Exercise objective: Arrange the text lines of the entries below as a numbered list, leaving out blank lines and all pictures.

Provided data:
>>>>>

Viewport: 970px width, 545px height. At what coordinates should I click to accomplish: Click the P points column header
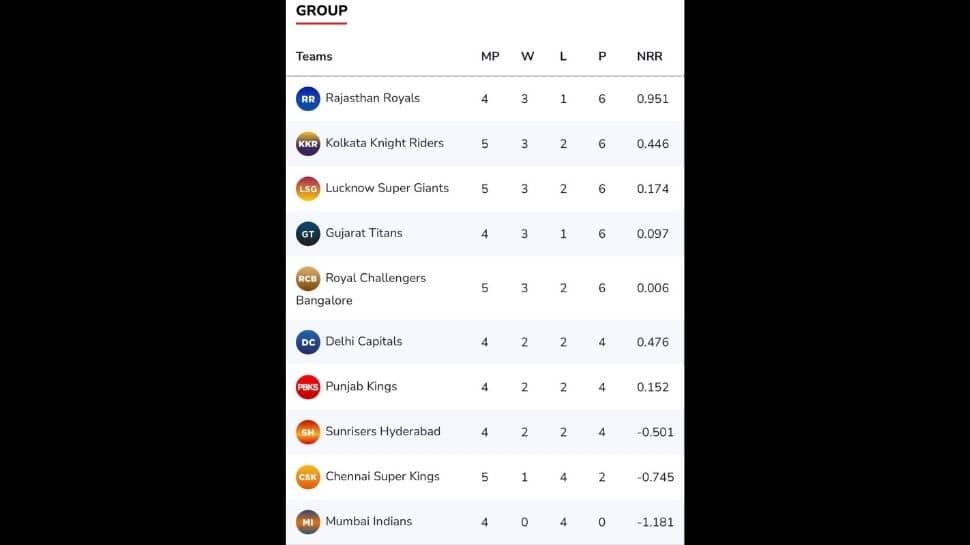point(602,56)
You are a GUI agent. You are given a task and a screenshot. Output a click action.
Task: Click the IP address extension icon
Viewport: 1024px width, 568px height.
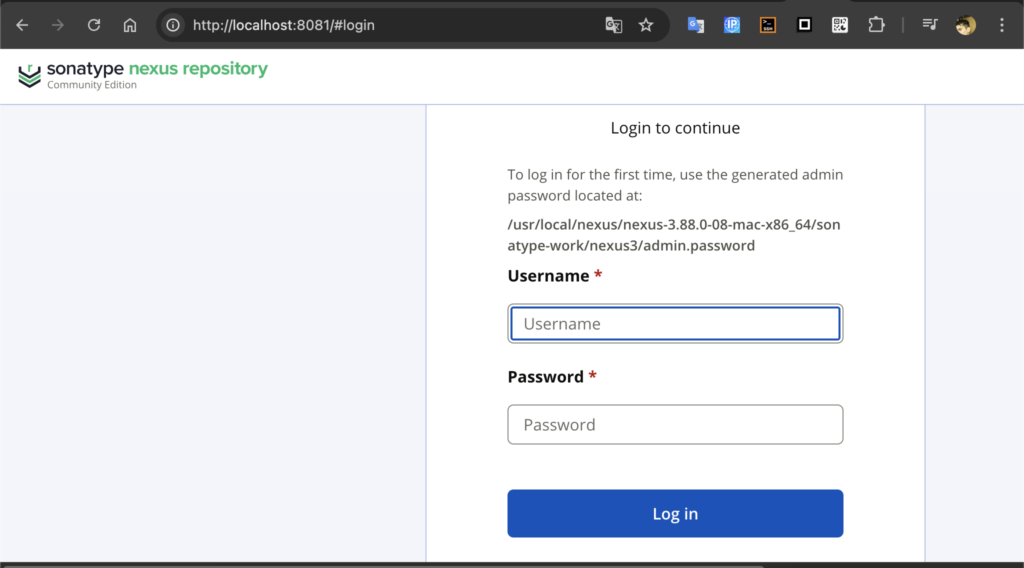(x=732, y=25)
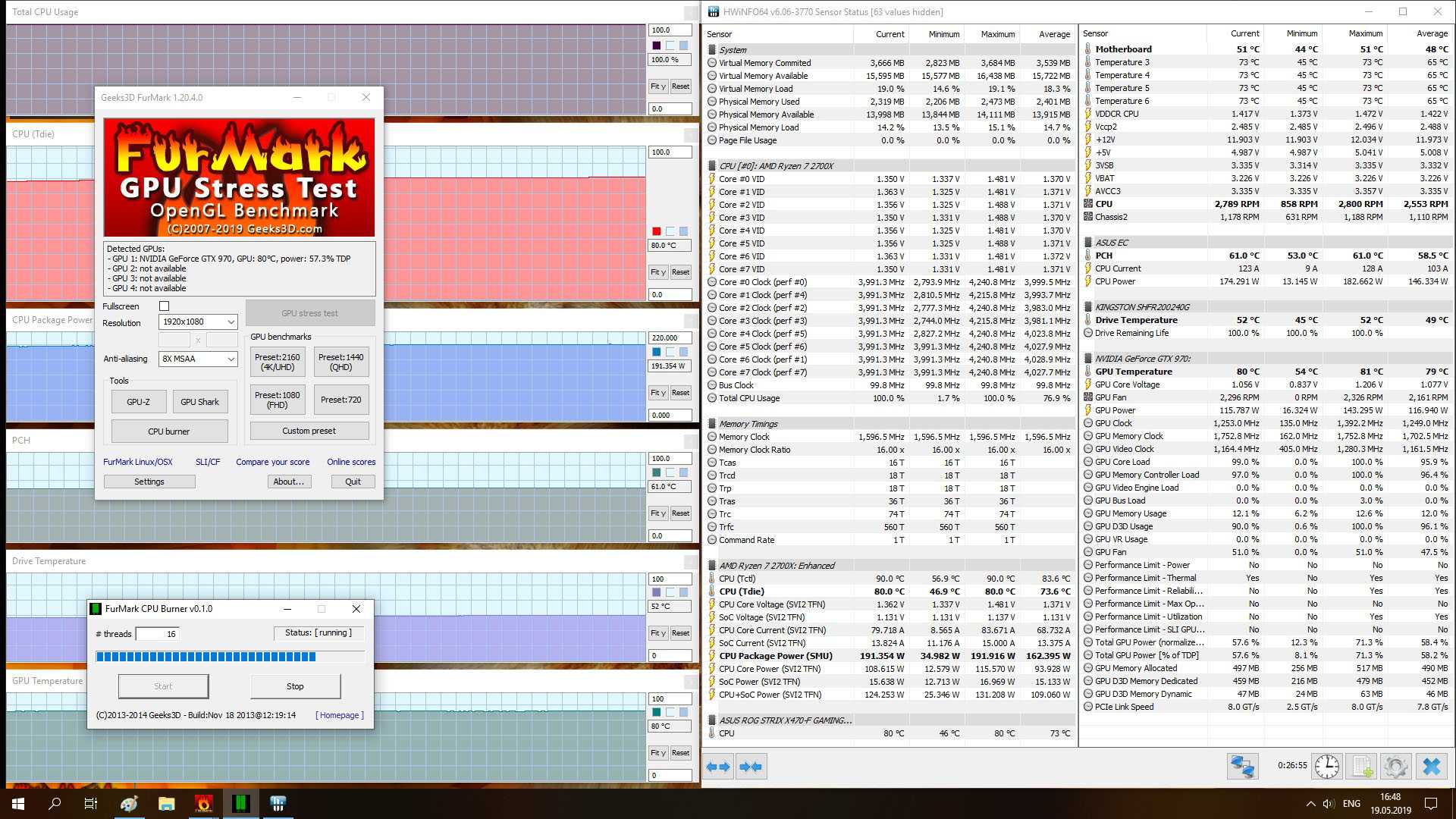Open FurMark from the Windows taskbar
The image size is (1456, 819).
(x=203, y=804)
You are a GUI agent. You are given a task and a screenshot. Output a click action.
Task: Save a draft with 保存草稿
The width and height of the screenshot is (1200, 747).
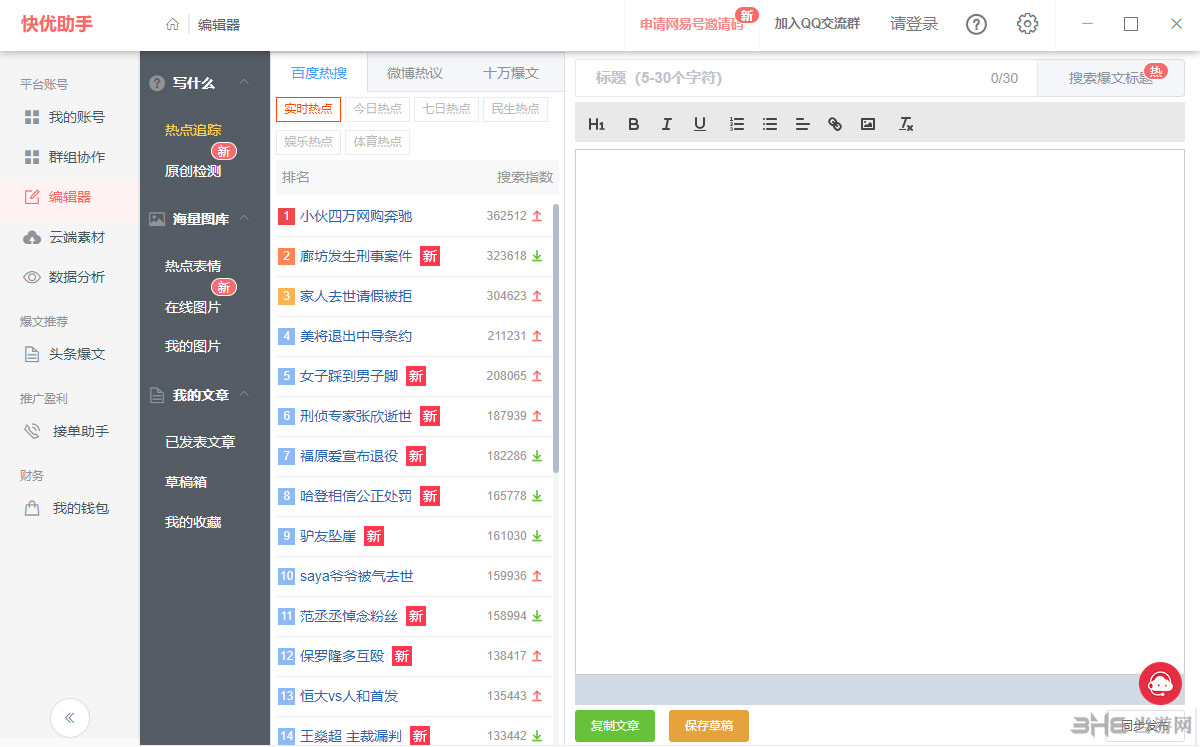[709, 727]
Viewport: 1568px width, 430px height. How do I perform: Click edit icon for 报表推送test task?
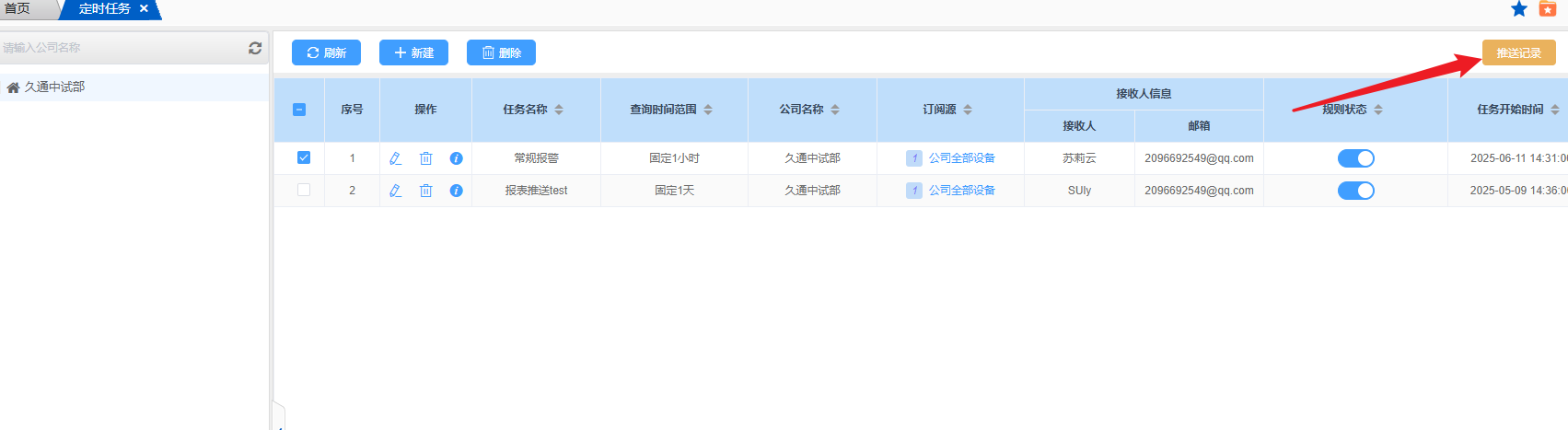[x=395, y=191]
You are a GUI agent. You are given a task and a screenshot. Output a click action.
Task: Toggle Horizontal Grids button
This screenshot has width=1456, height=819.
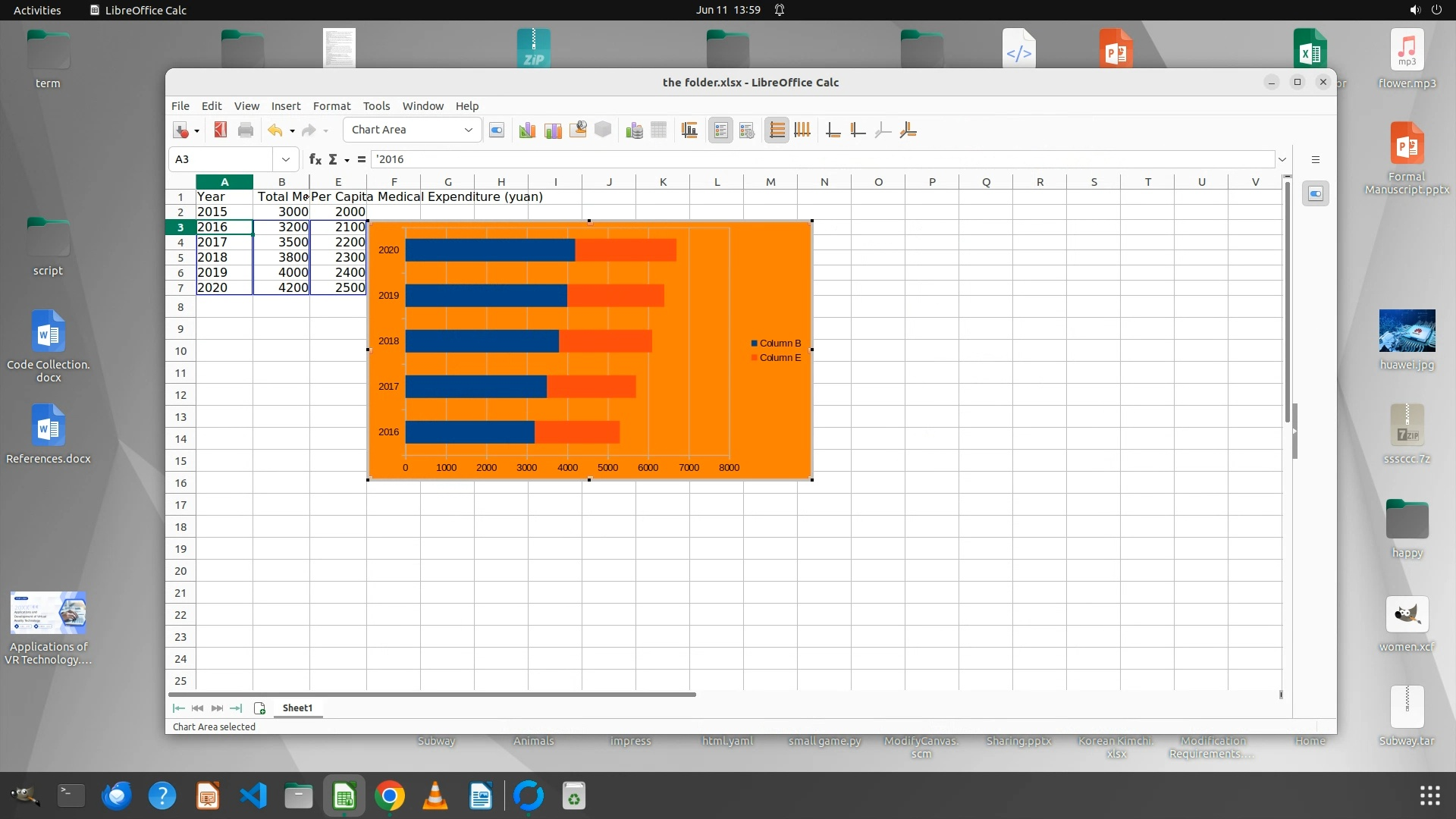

<<<<<

Correct answer:
1. Viewport: 970px width, 545px height. At what coordinates should I click to accomplish: Click the P points column header
2. point(602,56)
3. You are a GUI agent. You are given a task and a screenshot. Output a click action.
4. Task: Click the IP address extension icon
5. Viewport: 1024px width, 568px height.
6. (x=732, y=25)
7. Open FurMark from the Windows taskbar
8. The image size is (1456, 819).
9. (x=203, y=804)
10. You are a GUI agent. You are given a task and a screenshot. Output a click action.
11. Task: Save a draft with 保存草稿
12. The width and height of the screenshot is (1200, 747).
13. [709, 727]
14. Viewport: 1568px width, 430px height. How do I perform: Click edit icon for 报表推送test task?
15. [x=395, y=191]
16. You are a GUI agent. You are given a task and a screenshot. Output a click action.
17. Task: Toggle Horizontal Grids button
18. This screenshot has width=1456, height=819.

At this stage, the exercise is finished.